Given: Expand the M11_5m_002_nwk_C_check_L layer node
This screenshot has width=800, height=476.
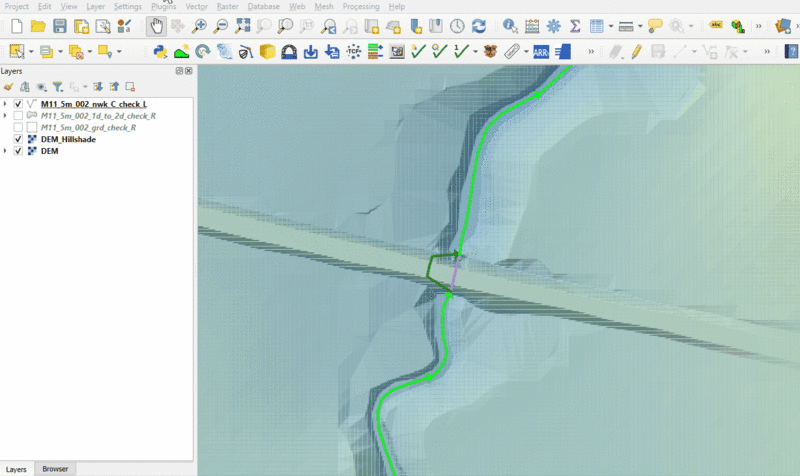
--
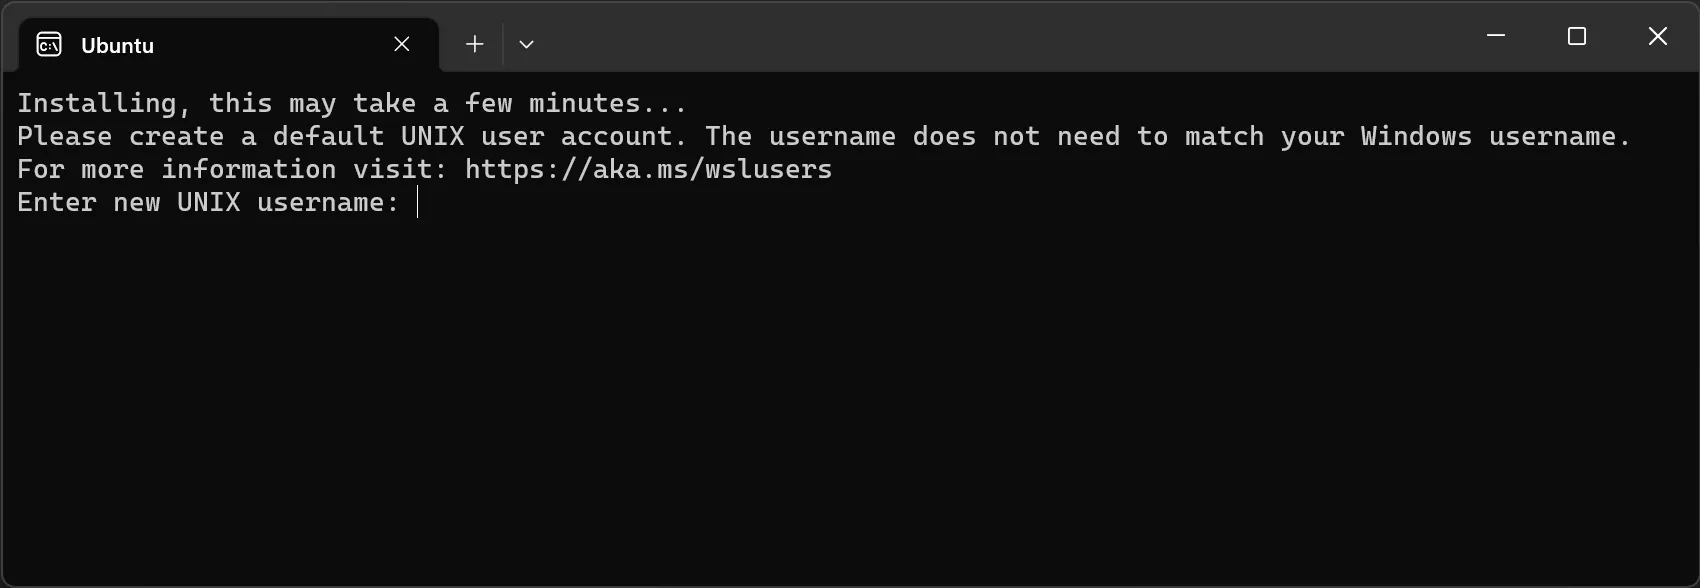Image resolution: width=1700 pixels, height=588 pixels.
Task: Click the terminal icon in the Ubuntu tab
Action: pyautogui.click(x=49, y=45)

◆ WHAT TO WORK ON ◆
Look through the entries above and quote exactly the lines from the line with "Given: Expand the" to the line with "This screenshot has width=800, height=476.", counting both of those lines.

◆ WRITTEN RESPONSE ◆
Given: Expand the M11_5m_002_nwk_C_check_L layer node
This screenshot has width=800, height=476.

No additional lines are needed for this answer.